Only 2 survivors remain from Nazi camp Treblinka

Samuel Willenberg, Kalman Taigman are devoting their final years to trying to preserve the memory of 875,000 people systematically murdered.

Holocaust survivors 311 (photo credit: Associated Press)
Holocaust survivors 311
(photo credit: Associated Press)
BAT YAM, Israel — They are believed to be the last two survivors of the most chillingly efficient killing machine of the Nazi Holocaust: the Treblinka extermination camp in occupied Poland.
Samuel Willenberg and Kalman Taigman, 87-year-old Israelis, are devoting their final years to trying to preserve the memory of the 875,000 people systematically murdered in a one-year killing spree at the height of World War II. Almost all of them were Jews.
RELATED:New report reveals Germany's involvement in Nazi past Gov’t reimbursements held back from Shoah survivors Disgraceful rejection of a latter-day Ruth
Only 67 people are known to have survived the camp, fleeing in a brazen revolt shortly before Treblinka was destroyed. Following the recent death of a prominent chronicler, Israel's national Holocaust memorial said the two Israeli men are now the final living link to one of the most notorious death camps in human history.

PROBLEMS TO SOLVE:
a) Extract the passage of the Treblinka article from "Holocaust survivors 311 (photo" to "in occupied Poland.", copying it word for word.
b) List every number written in digits in the Treblinka article, from the paragraph beginning "BAT YAM, Israel" to the end.

DATASET EXTRACT:

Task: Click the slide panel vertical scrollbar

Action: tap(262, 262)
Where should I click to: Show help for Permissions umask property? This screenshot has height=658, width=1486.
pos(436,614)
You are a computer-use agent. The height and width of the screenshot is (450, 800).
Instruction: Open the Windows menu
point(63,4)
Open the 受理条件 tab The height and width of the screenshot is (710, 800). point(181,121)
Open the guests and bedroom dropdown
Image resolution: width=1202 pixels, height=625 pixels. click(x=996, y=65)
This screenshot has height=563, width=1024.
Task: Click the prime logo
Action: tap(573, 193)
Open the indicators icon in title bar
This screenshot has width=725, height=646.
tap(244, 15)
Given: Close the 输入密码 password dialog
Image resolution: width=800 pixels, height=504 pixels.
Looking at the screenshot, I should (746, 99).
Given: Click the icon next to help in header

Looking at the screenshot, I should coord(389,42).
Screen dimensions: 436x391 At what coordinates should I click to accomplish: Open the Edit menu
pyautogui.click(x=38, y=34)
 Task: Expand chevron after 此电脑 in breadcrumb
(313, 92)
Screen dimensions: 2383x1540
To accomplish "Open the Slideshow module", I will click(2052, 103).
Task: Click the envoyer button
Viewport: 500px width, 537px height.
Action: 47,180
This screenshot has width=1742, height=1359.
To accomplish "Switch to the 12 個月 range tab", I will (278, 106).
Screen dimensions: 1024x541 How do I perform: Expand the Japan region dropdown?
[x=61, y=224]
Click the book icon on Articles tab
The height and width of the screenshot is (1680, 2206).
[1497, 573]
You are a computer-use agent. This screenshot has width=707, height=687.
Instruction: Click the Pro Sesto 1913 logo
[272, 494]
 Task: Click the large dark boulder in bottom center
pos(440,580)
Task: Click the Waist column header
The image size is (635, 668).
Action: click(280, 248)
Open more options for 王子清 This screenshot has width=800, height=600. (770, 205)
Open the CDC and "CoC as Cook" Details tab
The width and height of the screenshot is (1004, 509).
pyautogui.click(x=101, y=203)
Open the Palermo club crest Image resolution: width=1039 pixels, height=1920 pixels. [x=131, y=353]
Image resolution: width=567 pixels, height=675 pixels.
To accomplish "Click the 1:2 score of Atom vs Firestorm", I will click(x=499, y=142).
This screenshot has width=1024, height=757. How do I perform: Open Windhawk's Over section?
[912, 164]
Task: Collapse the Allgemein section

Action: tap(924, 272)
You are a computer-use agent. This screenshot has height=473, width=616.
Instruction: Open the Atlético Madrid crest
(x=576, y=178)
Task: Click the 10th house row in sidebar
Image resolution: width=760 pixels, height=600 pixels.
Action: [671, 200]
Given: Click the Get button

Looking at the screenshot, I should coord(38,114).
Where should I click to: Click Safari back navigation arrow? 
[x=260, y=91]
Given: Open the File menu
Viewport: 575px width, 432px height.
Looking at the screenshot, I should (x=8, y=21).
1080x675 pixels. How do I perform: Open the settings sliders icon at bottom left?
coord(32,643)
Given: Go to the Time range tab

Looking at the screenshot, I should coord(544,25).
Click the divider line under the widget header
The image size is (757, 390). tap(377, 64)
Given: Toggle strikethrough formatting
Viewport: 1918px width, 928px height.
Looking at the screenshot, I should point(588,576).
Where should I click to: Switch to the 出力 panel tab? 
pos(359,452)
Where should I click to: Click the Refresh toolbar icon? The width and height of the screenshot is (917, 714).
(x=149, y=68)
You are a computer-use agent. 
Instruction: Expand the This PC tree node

SOLUTION LIST:
a)
Holocaust survivors 311 (photo credit: Associated Press)
Holocaust survivors 311
(photo credit: Associated Press)
BAT YAM, Israel — They are believed to be the last two survivors of the most chillingly efficient killing machine of the Nazi Holocaust: the Treblinka extermination camp in occupied Poland.

b)
87
875,000
67